◆ BRANO FORNITO
========================================================================

3.1. Il secondo ed terzo motivo possono essere affrontati unitariamente per connessione ed attengono alla individuazione della disciplina legale della fattispecie concreta.

Deve essere evidenziato, anzitutto, che il ricorrente è stato licenziato a seguito della esternalizzazione dell’attività di trasporto pasti del presidio ospedaliero di Padova in data 18.10.2019 (con effetto dal 20.10.2019).

Correttamente la Corte d’appello ha sostenuto che debba essere esclusa l’applicabilità dell’articolo 7, comma 4 bis del decreto legge n. 248 del 2007, che a sua volta esclude l’applicazione delle disposizioni dettate dall’articolo 24 della legge 23/7/1991 n.223 per i licenziamenti collettivi alla fattispecie del cambio appalto.

In effetti la norma si riferisce soltanto a questa diversa fattispecie giuridica, in quanto sia il dato letterale, sia la ratio della disciplina normativa è riferita al cambio appalto ovvero all’acquisizione del personale già impiegato nel medesimo appalto a seguito del subentro di un nuovo appaltatore in conseguenza di un rapporto di appalto intercorrente tra committente e nuovo appaltatore.

Diversa è la fattispecie del contratto di subappalto, che dipende da un contratto derivato in cui non vi è cessazione dell’appalto, né un nuovo appaltatore.

La decisione di esternalizzare ad un subappaltore è frutto della mera volontà del datore di lavoro appaltatore.

 Ciò non crea alcun rapporto tra subappaltatore e committente.

Né alcun cambio appalto.

L’appalto originario rimane in essere e solo si sostituisce all’appaltatore un nuovo subappaltatore.

La fattispecie legale in discorso non si può quindi applicare alla fattispecie concreta in oggetto.

Neppure si addice alla vicenda del subentro nel subappalto la regolamentazione apprestata dall’articolo 224 del CCNL Pubblici Esercizi intitolato cambi di gestione-procedura.

Anche tale disciplina prevede la “effettiva cessazione dell’appalto” e non può essere quindi applicata ai cambi di gestione conseguenti a subappalto.

4.- Con il quarto motivo si sostiene la violazione e falsa applicazione dell’articolo 2112 c.c. e degli articoli 115, 116, 132 c.p.c. e 111 Costituzione per non aver ritenuto configurabile il trasferimento d’azienda (articolo 360 numero 3 c.p.c.), per la mancata ammissione delle relative istanze istruttorie, per omesso l’esame dei fatti (articolo 360 n. 4 e n. 5 c.p.c. ), per avere la Corte d’appello di Venezia asserito l’impossibilità di riqualificazione della fattispecie ad opera del giudice, con inquadramento della fattispecie concreta nella diversa fattispecie di trasferimento d’azienda ex articolo 2112 c.c.

4.1. Il motivo è infondato; il subappalto con il quale si cede e trasferisce un servizio non può integrare di per sé la cessione d’azienda in mancanza dei requisiti dell’autonomia e dell’organizzazione del ramo ceduto.

========================================================================

◆ ESTRATTI DEI RECORD
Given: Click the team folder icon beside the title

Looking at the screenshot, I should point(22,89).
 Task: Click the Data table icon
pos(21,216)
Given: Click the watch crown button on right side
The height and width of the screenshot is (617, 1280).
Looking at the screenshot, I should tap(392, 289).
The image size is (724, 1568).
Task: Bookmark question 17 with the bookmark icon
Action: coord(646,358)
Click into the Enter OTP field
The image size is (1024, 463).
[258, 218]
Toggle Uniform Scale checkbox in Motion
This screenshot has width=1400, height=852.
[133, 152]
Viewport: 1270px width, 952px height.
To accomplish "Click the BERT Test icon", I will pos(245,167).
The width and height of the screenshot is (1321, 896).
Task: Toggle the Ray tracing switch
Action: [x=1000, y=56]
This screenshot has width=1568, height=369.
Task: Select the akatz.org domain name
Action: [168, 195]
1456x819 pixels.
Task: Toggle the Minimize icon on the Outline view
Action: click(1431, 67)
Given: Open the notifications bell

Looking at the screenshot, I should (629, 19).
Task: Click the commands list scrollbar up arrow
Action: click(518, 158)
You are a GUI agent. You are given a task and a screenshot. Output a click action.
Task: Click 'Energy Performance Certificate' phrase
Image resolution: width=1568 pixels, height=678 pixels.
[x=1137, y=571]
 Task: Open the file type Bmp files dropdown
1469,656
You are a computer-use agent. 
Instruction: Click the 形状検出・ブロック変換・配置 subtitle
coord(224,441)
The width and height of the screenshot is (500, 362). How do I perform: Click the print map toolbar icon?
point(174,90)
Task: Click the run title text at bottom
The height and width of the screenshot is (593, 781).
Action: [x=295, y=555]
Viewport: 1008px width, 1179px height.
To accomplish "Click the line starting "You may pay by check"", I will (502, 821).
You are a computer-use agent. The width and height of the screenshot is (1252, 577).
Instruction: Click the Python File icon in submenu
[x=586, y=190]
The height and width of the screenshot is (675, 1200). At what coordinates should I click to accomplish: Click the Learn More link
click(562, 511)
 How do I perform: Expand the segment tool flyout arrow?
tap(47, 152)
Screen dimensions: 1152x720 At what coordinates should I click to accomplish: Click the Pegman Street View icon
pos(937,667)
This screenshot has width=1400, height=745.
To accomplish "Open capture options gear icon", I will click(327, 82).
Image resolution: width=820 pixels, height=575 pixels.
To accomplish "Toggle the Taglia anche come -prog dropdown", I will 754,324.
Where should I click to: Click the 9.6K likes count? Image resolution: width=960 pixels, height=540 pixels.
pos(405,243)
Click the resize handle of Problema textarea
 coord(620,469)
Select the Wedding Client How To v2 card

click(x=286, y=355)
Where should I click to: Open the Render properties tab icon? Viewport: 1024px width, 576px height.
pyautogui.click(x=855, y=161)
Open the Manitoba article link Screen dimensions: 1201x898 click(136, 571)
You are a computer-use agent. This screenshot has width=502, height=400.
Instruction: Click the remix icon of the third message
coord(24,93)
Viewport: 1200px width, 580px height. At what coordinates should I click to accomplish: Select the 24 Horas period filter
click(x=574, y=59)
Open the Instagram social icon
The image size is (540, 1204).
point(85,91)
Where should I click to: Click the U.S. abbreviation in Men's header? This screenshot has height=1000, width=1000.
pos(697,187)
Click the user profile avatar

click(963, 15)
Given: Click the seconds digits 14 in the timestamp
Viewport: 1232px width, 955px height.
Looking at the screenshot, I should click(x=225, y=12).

========================================================================

◆ ESERCIZIO SCRITTO A
Riporta parola per parola dal brano fornito tutto ciò che va da "Ciò non crea" fino a "concreta in oggetto.".
◆ ESERCIZIO SCRITTO B
Trascrivi senza alcuna modifica tutto ciò che va dall'inizio dei record fino alla riga che contiene "pos(21,216)", compresa quest'ultima.

◆ RISPOSTA CORRETTA A
Ciò non crea alcun rapporto tra subappaltatore e committente.

Né alcun cambio appalto.

L’appalto originario rimane in essere e solo si sostituisce all’appaltatore un nuovo subappaltatore.

La fattispecie legale in discorso non si può quindi applicare alla fattispecie concreta in oggetto.

◆ RISPOSTA CORRETTA B
Given: Click the team folder icon beside the title

Looking at the screenshot, I should point(22,89).
 Task: Click the Data table icon
pos(21,216)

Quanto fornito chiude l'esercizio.